*** MATERIAL SUPPLIED Section Begins ***
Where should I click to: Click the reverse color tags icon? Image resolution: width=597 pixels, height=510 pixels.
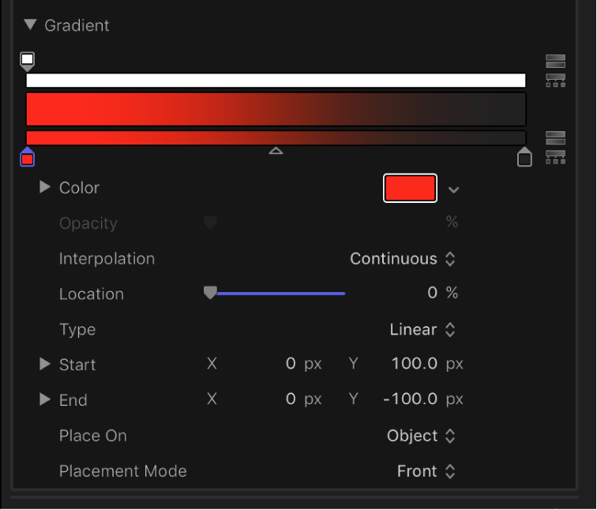point(555,138)
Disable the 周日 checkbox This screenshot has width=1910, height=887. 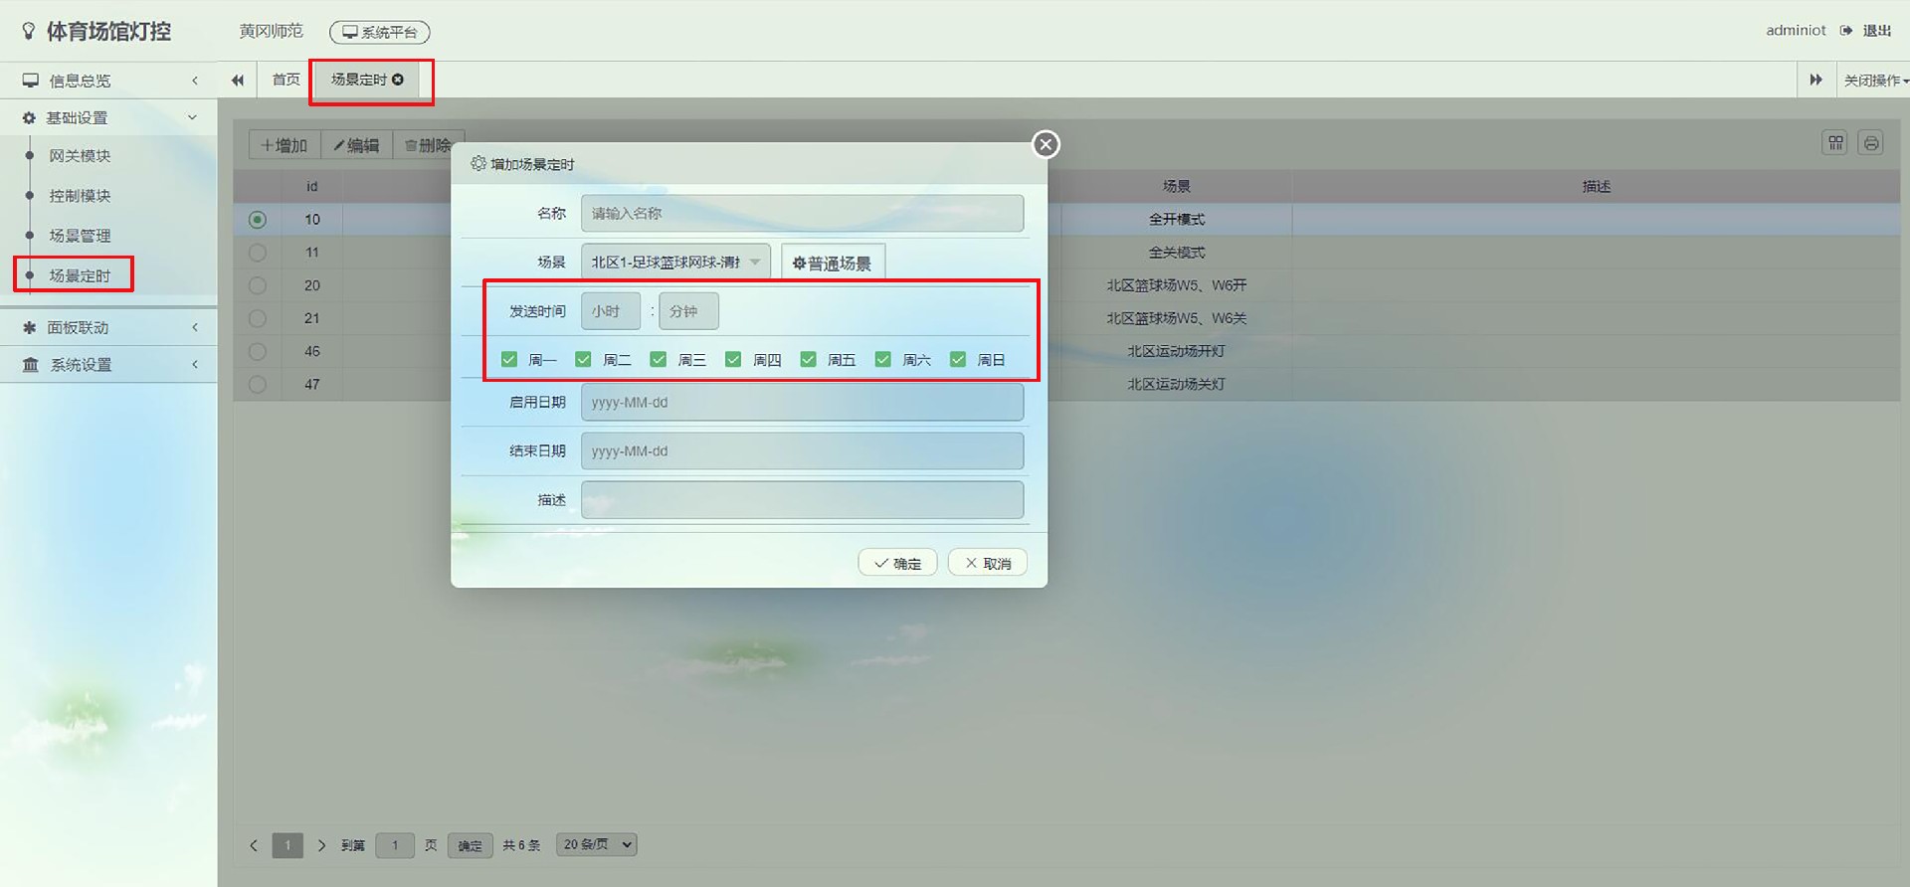pyautogui.click(x=958, y=359)
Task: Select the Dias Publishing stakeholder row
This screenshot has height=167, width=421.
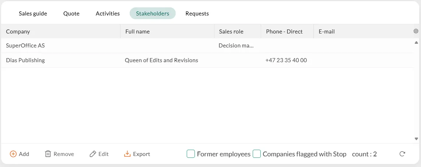Action: [x=25, y=60]
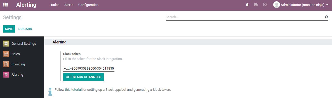
Task: Click Get Slack Channels button
Action: pos(84,77)
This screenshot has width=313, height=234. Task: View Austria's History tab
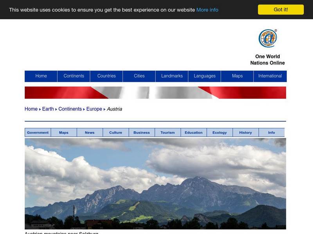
*** MATERIAL SUPPLIED Section Ends ***
- WORK INSTRUCTIONS
From the material above, write out exactly the lines from the line with "This screenshot has height=167, width=421." through the closing line, inclusive, and no pictures.

- RESULT
This screenshot has height=167, width=421.
Action: [x=25, y=60]
Task: Click Get Slack Channels button
Action: pos(84,77)
This screenshot has width=313, height=234. Task: View Austria's History tab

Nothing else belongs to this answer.